Es war bereits Abend, aber die Sonne stand hoch am Himmel und dachte gar nicht daran, unterzugehen.

Es ist schon seltsam, dass in Geschichten ständig vom Wetter- und Sonnenstand die Rede ist, als wäre das für irgendwas wichtig. Da heißt es dann „Frau Sonne lacht“ oder „der Himmel verdunkelte sich“ oder „über seine geschlossenen Lider strich sanfte Morgenröte“. Was stimmt nur mit unseren Gehirnen nicht, dass das Wetter einen derart hohen Stellenwert für uns hat?

Wenn man lateinische Texte liest, liest man immerzu von allmächtigen Göttern, in der Bibel heißt es immer nur Gott, der Herr, und die Geschichten von Aladin und Ali Baba wären ohne Allah- und Mohammed-Erwähnungen höchstens zweiseitige Kurzgeschichten. Wenn man heute solche Geschichten liest, schüttelt man den Kopf und denkt: Das waren schon solche Quadratdeppen damals.

Aber wenn in vielen hundert Jahren mal jemand unsere Geschichten liest, wird er sich nichts anderes denken. Was interessiert mich das Wetter, wird der Zukunftshugo denken, mich interessiert nur und ausschließlich der Gestankgrad meiner Socken. Am Morgen riechen sie noch nach futuristischem Waschmittel, im Laufe des Tages verwandeln sie sich von Mozzarella in Bergkäse, um letztendlich als Blauschimmelkäse mit Rotkulturen in die Waschmaschine entsorgt zu werden. Das ist jetzt natürlich nur eine These, wie der Tagesverlauf einmal beschrieben werden könnte. Eine Garantie gibt es nicht.

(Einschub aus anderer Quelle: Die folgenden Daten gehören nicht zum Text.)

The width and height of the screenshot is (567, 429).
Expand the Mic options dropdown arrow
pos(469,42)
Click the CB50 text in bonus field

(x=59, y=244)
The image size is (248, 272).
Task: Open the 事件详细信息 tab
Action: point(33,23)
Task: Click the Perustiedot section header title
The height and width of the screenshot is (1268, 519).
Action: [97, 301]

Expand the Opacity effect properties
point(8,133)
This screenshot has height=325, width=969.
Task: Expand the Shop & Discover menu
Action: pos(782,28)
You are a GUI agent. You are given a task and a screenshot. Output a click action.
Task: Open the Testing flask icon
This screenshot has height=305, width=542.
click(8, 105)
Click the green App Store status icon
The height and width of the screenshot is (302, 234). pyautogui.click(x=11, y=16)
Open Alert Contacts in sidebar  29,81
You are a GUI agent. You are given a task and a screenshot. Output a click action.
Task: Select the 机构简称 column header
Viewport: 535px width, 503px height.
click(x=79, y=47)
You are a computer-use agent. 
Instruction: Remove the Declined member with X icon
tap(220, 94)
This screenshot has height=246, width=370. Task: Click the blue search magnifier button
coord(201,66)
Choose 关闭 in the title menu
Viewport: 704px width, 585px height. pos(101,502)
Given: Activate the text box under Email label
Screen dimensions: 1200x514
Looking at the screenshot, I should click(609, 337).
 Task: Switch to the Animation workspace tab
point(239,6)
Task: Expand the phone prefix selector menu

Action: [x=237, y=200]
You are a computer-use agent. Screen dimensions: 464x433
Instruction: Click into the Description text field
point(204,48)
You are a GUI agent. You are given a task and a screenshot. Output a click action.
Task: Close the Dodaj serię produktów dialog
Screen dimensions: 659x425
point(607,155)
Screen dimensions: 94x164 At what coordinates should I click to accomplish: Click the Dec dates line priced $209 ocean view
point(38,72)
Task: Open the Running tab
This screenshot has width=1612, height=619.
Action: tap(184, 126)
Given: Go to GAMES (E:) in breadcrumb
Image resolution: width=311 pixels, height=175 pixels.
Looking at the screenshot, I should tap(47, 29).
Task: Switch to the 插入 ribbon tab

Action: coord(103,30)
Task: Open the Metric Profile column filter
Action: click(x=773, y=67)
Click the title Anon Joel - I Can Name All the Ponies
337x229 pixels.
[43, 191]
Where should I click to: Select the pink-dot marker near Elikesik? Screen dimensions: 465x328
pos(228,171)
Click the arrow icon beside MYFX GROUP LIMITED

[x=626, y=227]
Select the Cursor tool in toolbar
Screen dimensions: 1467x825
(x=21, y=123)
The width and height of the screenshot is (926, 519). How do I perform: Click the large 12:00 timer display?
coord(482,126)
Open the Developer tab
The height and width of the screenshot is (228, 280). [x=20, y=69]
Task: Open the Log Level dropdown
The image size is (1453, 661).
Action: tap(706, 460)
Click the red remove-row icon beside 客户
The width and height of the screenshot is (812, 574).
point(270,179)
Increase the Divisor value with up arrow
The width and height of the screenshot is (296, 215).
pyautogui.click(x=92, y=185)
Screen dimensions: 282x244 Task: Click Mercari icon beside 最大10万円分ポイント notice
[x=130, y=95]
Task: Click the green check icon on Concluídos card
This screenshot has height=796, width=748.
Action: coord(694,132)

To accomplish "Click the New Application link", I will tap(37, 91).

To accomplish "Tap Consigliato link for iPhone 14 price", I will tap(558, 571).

Ich und Maria befanden uns im Entwicklungsstadium des mittelalten Streichkäses, als wir unweit von Cleos Haus standen.

Nein … ich muss mich täuschen. Marias Füße stinken bestimmt nie. Die duften ohne Unterlass nach Flieder. Oder? Wäre es möglich, dass auch ihre Füße einmal stinken? Nein, das kann nicht sein! Das darf nicht sein!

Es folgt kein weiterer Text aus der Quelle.